Tuvieron que tomar decisiones difíciles, una de ella fue el hecho de que Antoine debió de cambiarse el apellido de su padre, Fayet, por el de su familia materna, LeBrigand. Fayet provenía de sus ancestros alemanes, y después de la guerra y el hecho de que Alemania fuera a pagar los gastos producidos de ella, sería un problema por un resentimiento social que se iba acumulando. También era una señal para cambiar, pero nada de eso importaba. Si algo había aprendido en los días de batalla era que pasara lo que pasara debías de ir hacia el frente porque era la única dirección que te haría verdaderamente avanzar. Estaba decidido que nada lo haría cambiar de opinión, ni lo haría volver a mirar atrás.
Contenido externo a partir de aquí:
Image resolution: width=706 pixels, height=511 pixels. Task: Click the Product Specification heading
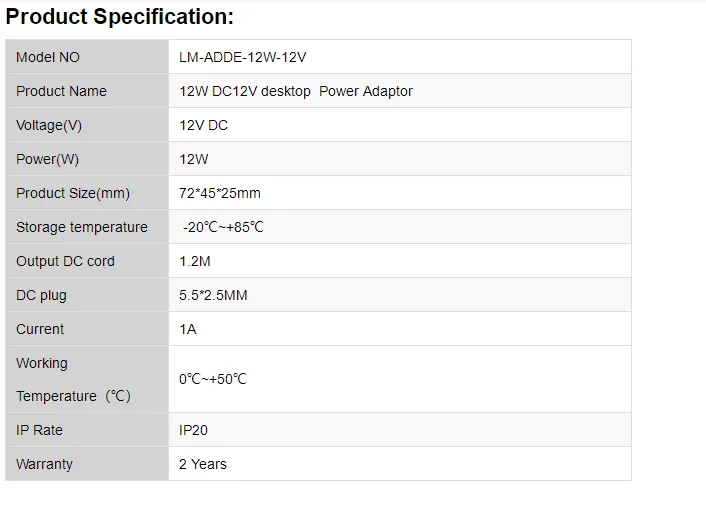point(120,17)
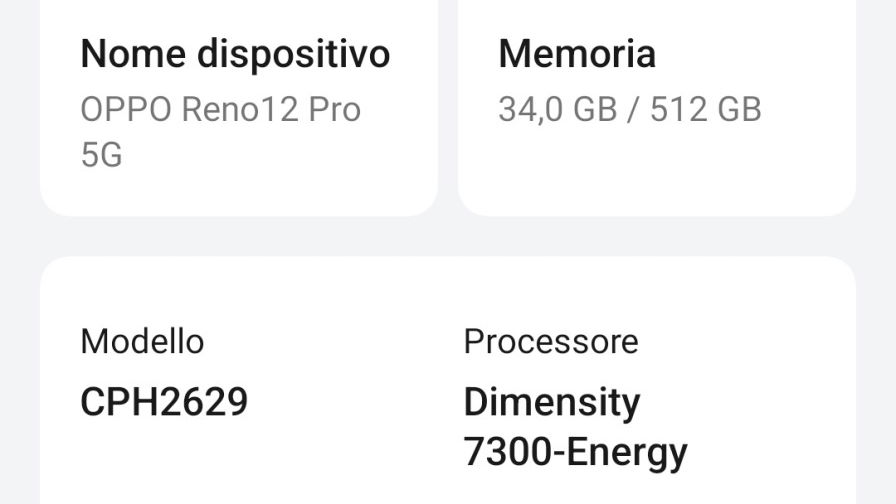Viewport: 896px width, 504px height.
Task: Tap the 34,0 GB used storage text
Action: (558, 109)
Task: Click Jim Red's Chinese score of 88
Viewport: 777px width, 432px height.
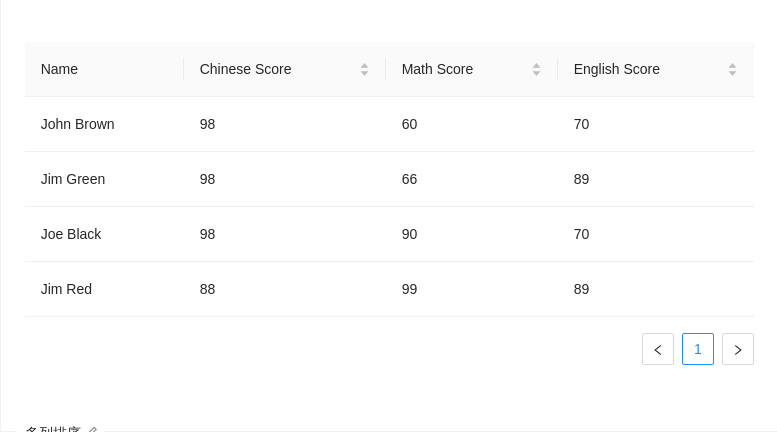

Después de acomodar un poco sus pertenencias, Antoine y Christiane salieron a las calles y caminaron reencontrándose el uno con el otro en medio de un tumulto de gente que sólo pensaba en ese momento glorioso sin estar seguros en realidad de lo que les esperaba. Mediante caricias, abrazos, miradas cómplices y besos largos, se enamoraron como lo hicieron alguna vez en una tarde de verano años atrás. Ambos sabían que el camino que faltaba por recorrer era difícil pero valía la pena, se tenían el uno al otro, juntos lograrían curar su corazón y encontrar su misión en la vida.